Viewership and ratings per episode of NCIS: New Orleans season 1
| No. | Title | Air date | Rating/share (18–49) | Viewers (millions) | DVR (18–49) | DVR viewers (millions) | Total (18–49) | Total viewers (millions) |
|---|---|---|---|---|---|---|---|---|
| 1 | "Musician Heal Thyself" | September 23, 2014 | 2.5/7 | 17.22 | 1.0 | 3.71 | 3.5 | 20.93 |
| 2 | "Carrier" | September 30, 2014 | 2.3/7 | 16.57 | —N/a | 3.22 | —N/a | 19.79 |
| 3 | "Breaking Brig" | October 7, 2014 | 2.3/7 | 15.41 | —N/a | 3.09 | —N/a | 18.50 |
| 4 | "The Recruits" | October 14, 2014 | 2.2/6 | 16.14 | —N/a | 3.06 | —N/a | 19.20 |
| 5 | "It Happened Last Night" | October 21, 2014 | 2.4/7 | 16.13 | 0.9 | 3.27 | 3.3 | 19.40 |
| 6 | "Master of Horror" | October 28, 2014 | 2.3/7 | 16.09 | —N/a | 3.17 | —N/a | 19.26 |
| 7 | "Watch Over Me" | November 11, 2014 | 2.0/6 | 14.99 | —N/a | 3.42 | —N/a | 18.41 |
| 8 | "Love Hurts" | November 18, 2014 | 2.3/6 | 16.86 | —N/a | 3.01 | —N/a | 19.87 |
| 9 | "Chasing Ghosts" | November 25, 2014 | 2.3/7 | 14.47 | 0.8 | 3.21 | 3.1 | 17.68 |
| 10 | "Stolen Valor" | December 16, 2014 | 1.9/5 | 14.14 | 0.8 | 3.14 | 2.7 | 17.28 |
| 11 | "Baitfish" | January 6, 2015 | 2.5/7 | 17.73 | 0.9 | 3.13 | 3.4 | 20.86 |
| 12 | "The Abyss" | January 13, 2015 | 2.3/7 | 16.39 | —N/a | 3.06 | —N/a | 19.45 |
| 13 | "The Walking Dead" | February 3, 2015 | 2.2/7 | 16.52 | —N/a | 3.15 | —N/a | 19.67 |
| 14 | "Careful What You Wish For" | February 10, 2015 | 2.3/7 | 16.19 | —N/a | 3.42 | —N/a | 19.61 |
| 15 | "Le Carnivale de la Mort" | February 17, 2015 | 2.0/6 | 14.70 | —N/a | 3.24 | —N/a | 17.94 |
| 16 | "My Brother's Keeper" | February 24, 2015 | 1.9/6 | 13.71 | —N/a | 3.14 | —N/a | 16.85 |
| 17 | "More Now" | March 10, 2015 | 1.6/5 | 12.61 | 0.8 | 2.96 | 2.4 | 15.57 |
| 18 | "The List" | March 24, 2015 | 1.8/6 | 14.42 | —N/a | 3.14 | —N/a | 17.56 |
| 19 | "The Insider" | April 7, 2015 | 1.7/5 | 14.33 | —N/a | 2.96 | —N/a | 17.29 |
| 20 | "Rock-a-Bye-Baby" | April 14, 2015 | 1.8/6 | 14.40 | 0.8 | 2.79 | 2.6 | 17.19 |
| 21 | "You'll Do" | April 28, 2015 | 1.9/6 | 14.55 | —N/a | 2.88 | —N/a | 17.43 |
| 22 | "How Much Pain Can You Take" | May 5, 2015 | 1.6/5 | 13.35 | —N/a | 3.00 | —N/a | 16.35 |
| 23 | "My City" | May 12, 2015 | 1.7/5 | 13.61 | —N/a | 2.99 | —N/a | 16.60 |

===Critical reception===
NCIS: New Orleans has received mixed reviews from critics.
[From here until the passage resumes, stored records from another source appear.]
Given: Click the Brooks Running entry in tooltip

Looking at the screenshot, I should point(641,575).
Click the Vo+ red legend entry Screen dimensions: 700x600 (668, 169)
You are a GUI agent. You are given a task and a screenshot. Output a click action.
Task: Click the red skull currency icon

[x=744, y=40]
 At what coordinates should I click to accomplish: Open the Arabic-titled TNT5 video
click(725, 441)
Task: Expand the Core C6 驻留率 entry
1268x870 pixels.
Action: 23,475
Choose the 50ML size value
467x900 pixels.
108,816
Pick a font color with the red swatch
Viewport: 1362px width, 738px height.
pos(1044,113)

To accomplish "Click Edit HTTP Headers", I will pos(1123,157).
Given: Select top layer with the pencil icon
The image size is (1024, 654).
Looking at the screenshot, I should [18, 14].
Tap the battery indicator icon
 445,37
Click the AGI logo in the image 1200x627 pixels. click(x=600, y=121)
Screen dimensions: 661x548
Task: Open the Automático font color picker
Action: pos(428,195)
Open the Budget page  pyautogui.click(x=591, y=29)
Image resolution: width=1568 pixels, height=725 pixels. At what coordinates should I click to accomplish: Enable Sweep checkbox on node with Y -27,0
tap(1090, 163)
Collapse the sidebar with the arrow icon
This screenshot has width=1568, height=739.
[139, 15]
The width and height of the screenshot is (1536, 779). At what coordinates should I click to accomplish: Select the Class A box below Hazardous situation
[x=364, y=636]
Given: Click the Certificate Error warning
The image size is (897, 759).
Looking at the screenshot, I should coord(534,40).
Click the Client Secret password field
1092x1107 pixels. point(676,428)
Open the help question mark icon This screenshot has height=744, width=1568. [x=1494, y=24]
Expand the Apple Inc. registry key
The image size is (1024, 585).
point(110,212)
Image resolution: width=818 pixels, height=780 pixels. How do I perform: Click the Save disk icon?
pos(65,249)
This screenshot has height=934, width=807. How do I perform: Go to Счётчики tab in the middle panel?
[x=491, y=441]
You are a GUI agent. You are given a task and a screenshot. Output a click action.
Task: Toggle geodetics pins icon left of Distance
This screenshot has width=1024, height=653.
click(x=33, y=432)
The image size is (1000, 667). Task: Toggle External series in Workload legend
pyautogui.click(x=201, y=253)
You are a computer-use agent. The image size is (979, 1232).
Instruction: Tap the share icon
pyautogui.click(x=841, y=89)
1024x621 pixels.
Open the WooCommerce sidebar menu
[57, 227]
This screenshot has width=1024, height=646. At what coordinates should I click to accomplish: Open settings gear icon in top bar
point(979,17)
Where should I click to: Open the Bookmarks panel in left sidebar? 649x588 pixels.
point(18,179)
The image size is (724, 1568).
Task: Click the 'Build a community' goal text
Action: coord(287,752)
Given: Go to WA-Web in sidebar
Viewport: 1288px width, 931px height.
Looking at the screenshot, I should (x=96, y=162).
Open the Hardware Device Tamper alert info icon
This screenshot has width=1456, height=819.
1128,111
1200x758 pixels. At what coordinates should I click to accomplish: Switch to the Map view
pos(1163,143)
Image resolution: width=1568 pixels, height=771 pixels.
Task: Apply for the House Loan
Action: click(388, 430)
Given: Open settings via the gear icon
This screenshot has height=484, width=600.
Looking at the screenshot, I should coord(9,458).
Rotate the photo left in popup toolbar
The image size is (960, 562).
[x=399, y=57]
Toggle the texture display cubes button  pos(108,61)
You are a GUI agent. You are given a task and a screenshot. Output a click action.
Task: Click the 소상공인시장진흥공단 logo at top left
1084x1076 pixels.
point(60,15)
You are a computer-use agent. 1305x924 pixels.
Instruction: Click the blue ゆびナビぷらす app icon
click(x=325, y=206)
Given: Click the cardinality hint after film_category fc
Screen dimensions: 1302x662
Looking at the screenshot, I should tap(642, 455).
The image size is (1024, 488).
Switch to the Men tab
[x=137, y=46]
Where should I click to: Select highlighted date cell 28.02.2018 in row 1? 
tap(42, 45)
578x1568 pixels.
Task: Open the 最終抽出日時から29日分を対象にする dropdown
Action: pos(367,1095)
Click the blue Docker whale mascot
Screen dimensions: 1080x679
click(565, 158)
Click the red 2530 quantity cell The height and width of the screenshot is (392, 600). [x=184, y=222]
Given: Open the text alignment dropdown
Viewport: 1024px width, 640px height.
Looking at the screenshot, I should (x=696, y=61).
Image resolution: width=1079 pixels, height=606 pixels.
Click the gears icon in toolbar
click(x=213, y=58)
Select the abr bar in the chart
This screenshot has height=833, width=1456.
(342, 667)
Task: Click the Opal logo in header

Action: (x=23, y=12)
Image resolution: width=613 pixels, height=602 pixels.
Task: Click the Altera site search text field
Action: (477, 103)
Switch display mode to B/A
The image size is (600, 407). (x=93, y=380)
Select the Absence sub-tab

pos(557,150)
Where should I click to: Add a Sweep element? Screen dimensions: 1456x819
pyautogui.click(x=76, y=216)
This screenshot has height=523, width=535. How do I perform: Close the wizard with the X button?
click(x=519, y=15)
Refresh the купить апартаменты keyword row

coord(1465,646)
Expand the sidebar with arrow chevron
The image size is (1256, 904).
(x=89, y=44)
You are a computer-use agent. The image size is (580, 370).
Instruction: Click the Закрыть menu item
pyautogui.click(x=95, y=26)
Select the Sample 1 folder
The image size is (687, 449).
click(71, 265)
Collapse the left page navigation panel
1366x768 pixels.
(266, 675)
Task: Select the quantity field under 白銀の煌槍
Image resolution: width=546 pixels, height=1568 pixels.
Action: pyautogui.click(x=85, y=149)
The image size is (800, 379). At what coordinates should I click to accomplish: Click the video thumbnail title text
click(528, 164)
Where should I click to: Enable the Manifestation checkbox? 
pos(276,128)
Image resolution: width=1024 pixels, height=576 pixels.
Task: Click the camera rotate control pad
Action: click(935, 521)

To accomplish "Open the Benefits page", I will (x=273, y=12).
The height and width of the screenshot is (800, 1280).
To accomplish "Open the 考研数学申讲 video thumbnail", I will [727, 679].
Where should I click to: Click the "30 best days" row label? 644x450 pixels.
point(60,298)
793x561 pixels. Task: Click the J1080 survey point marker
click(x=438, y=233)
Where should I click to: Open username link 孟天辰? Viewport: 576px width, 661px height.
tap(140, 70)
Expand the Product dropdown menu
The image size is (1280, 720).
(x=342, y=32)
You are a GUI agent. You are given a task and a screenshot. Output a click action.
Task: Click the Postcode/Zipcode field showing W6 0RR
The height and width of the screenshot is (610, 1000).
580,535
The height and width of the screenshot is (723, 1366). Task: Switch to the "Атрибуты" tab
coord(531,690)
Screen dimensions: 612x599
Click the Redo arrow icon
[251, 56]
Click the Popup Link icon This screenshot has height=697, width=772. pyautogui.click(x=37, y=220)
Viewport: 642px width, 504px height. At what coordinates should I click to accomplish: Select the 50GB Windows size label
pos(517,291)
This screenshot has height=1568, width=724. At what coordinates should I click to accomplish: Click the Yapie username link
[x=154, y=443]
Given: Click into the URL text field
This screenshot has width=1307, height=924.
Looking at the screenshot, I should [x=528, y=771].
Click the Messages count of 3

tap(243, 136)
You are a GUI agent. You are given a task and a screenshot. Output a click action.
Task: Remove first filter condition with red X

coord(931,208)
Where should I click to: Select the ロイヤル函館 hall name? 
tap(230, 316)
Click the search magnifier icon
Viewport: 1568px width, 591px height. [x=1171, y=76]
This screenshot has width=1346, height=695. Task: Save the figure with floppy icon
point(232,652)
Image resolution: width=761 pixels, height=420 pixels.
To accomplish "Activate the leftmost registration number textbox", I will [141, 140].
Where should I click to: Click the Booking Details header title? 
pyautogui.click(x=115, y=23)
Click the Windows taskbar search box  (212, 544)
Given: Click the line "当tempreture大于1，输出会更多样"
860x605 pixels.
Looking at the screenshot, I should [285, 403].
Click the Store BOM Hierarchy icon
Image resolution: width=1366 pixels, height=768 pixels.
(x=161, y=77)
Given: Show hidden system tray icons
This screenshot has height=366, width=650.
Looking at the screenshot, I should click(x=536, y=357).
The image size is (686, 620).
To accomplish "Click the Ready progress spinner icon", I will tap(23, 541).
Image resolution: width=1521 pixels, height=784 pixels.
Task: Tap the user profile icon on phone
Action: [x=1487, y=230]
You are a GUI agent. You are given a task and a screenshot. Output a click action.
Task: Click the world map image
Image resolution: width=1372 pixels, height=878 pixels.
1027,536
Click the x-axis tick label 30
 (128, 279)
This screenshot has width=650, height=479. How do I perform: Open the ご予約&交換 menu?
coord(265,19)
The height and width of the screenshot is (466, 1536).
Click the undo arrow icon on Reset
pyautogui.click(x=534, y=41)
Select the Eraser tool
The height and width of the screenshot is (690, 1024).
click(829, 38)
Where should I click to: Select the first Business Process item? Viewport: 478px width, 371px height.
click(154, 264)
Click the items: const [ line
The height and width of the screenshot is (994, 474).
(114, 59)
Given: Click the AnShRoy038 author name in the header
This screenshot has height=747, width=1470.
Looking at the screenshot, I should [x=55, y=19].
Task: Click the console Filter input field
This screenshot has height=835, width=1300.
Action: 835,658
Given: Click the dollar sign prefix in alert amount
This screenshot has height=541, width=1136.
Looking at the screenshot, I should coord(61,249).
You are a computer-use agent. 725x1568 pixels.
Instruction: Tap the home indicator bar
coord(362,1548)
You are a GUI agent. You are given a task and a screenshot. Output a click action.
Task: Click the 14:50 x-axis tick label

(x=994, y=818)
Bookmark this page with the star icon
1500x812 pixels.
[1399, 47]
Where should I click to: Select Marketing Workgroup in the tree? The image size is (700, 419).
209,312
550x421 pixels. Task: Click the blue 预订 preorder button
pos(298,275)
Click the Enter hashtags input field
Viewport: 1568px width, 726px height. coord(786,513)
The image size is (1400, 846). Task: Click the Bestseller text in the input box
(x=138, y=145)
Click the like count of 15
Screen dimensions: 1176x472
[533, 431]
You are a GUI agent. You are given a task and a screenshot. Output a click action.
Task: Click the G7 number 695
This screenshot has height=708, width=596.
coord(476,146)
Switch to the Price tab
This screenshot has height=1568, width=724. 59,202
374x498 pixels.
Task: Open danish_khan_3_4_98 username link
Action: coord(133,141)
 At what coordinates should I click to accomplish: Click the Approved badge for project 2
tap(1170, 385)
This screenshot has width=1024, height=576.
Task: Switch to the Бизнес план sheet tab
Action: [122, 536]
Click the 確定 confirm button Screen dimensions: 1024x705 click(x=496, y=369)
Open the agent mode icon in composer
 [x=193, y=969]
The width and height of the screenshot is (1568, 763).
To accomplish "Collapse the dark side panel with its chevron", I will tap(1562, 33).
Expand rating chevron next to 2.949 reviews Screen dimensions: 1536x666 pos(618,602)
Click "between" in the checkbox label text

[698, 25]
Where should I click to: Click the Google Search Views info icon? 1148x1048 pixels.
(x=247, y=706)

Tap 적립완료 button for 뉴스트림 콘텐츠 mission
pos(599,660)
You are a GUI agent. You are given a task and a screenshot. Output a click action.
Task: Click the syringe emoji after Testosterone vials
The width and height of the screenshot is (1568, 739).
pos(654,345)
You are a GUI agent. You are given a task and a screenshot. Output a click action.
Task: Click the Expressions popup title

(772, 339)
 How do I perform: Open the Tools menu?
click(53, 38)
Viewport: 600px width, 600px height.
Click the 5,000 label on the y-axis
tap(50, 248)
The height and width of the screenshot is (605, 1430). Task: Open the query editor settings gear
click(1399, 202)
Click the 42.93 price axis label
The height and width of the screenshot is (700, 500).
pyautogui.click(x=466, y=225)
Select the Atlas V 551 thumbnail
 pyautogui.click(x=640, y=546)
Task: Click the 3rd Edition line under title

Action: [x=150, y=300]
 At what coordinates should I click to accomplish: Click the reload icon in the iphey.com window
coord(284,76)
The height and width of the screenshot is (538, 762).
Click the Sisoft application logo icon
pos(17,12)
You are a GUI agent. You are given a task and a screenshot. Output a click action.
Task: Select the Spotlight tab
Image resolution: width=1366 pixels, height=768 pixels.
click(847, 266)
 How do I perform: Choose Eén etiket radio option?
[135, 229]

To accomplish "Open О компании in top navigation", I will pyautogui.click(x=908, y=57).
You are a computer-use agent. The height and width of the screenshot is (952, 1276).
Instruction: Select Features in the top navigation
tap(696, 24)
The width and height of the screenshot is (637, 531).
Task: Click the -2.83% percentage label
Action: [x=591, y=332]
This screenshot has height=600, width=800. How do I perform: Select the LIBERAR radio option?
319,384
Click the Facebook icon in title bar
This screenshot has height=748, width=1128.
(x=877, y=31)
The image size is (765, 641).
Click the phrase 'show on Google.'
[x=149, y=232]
Review aggregator Rotten Tomatoes gives the first season of the show a rating of 60%, based on 30 reviews, with an average rating of 5.50/10. The site's consensus reads, "With a solid cast in a beautiful locale, NCIS: New Orleans makes extending this well-worn franchise look like the Big Easy." Metacritic gives the show a score of 55 out of 100, based on 15 critics, indicating "mixed or average" reviews.

In late September 2014, The Wraps journalist Jason Hughes reviewed the pilot episode of the series, praising the music, the use of the city of New Orleans, and CBS' decision to cast Scott Bakula as "one of the most likable leading men in television, so they're set there." David Hinckley of the New York Daily News gave a mixed but critical review of the pilot episode, saying there is a "Crescent City flavor here. But in the larger picture, not much on this menu is unfamiliar." Liz Shannon Miller and Ben Travers of Indiewire said that NCIS is like "the obelisk in 2001: A Space Odyssey, it's an awe-inspiring, inescapable presence in the broadcast line-up. NCIS on CBS: It is here. It has always been here. It forever will be."